The Ohio House of Representatives Thursday approved and sent to the Senate a two-year, $7.1 billion Transportation Budget Bill [TBB] that funds for four state agencies primarily responsible for the construction and maintenance of the state highway system, funding local infrastructure projects, and ensuring the public’s safety.
Speaker of the Ohio House William G. Batchelder (R-Medina) was pleased with the bipartisan passage of TBB [Substitute House Bill 35] from the people’s chamber.
“To improve Ohio’s economy, we must ensure that we have a strong infrastructure in place to support economic development and population growth,” Batchelder said in prepared remarks. “The transportation budget as passed by the House appropriates vital funding for Ohio’s various infrastructure and public safety projects that will ultimately put Ohio in a better position to grow, develop, and compete in a highly competitive national economy.”
The budget bill allocated to the Ohio Department of Transportation $5.6 billion, the Ohio Department of Public Safety $1.3 billion, and the Public Works Commission and the Development Services Agency a combined $136.8 million.
According to House communication staff, Sub. H.B. 35 takes into account a number of factors, including moderation in the growth of state motor fuel tax revenue, flat federal funding with an uncertain outlook, rising construction costs, and the proposed use of Turnpike bond proceeds to fund certain major new construction projects.
Other TBB provisions include:
- Eliminates the requirement that holders of a valid out-of-state driver’s license pass a written test before receiving an Ohio driver’s license
- Allows counties to reimbursed for the relocation of county utilities due to state transportation projects
- Lowers the fee on late vehicle registrations from $20 to $10 and extends the grace period to 30 days from seven days
- Makes technical clarifications to language creating the CAT Motor Vehicle Fuel Tax Receipts Fund
- Creates a six-member Joint Legislative Task Force on the Department of Transportation to study the funding needs of the department and issue a report by December 15, 2014
- Allows the Department of Transportation to create a real-time traffic information program for travelers, mirroring House Bill 514 from the 129th General Assembly.

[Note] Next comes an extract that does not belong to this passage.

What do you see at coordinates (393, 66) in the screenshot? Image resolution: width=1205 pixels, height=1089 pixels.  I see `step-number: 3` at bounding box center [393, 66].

- Compels that funds associated with the mutual termination of the Department of Natural Resources lease with the City of Cleveland for Cleveland Lakefront parks be used only for upgrades to the parks involved in the lease agreement
Ross McGregor (R-Springfield), Chairman of the House Finance and Appropriations Subcommittee on Transportation, said, “Substitute House Bill 35 is a fiscally responsible, comprehensive budget proposal that addresses the increasing needs of Ohioans in a conscientious manner. I want to thank the members of the Transportation Subcommittee for their hard work and commitment they showed while working on this budget.”

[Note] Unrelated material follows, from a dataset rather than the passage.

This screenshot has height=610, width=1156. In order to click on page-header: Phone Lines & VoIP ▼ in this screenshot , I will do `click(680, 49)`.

The importance of transportation infrastructure
In President Obama’s State of the Union address, he proposed a $50 billion infrastructure initiative, $40 billion of which would be devoted to a “fix-it-first” program targeted at urgent improvements such as “structurally deficient” bridges. The U.S. House Committee on Transportation and Infrastructure held a hearing on “The Federal Role in America’s Infrastructure,” focusing on the importance of infrastructure for the U.S. Economy and the federal role in its preservation and expansion. The U.S. Chamber chimed in with its own “Transportation Infrastructure Summit,” a day-long gathering to “explore transportation infrastructure challenges and promising solutions” with prominent industry representatives.”
C. Kenneth Orski, Editor/Publisher of Innovation News Briefs, wrote in his last opinion piece that no one should expect the next federal surface transportation bill to be a massive multi-year measure funded with hundreds of billions of dollars devoted to infrastructure. More likely, he said, the next transportation authorization will take the form of yet another short-term bill funded at current spending levels, which a senior state DOT official believes will be enough to allow most states to maintain and preserve their transportation infrastructure in a state of good repair.
Askew says keep a lookout for the transition from funding for financing major transportation projects. As some groups like the Road and Transportation Builders Association sees it, the most feasible way to build future transportation megaprojects will be through project financing, including tolling, and public-private partnerships.
“Funding them on a pay-as-you-go basis with gas tax revenues through the congressional authorization and appropriations process may no longer be either affordable or practical,” Orski concluded.
The six-member Joint Legislative Task Force created in the TBB and its mission to study the funding needs of the department and issue a report by December 15, 2014 is an acknowledgment that how the infrastructure will be paid for in the future will be a departure from how it was done in the past.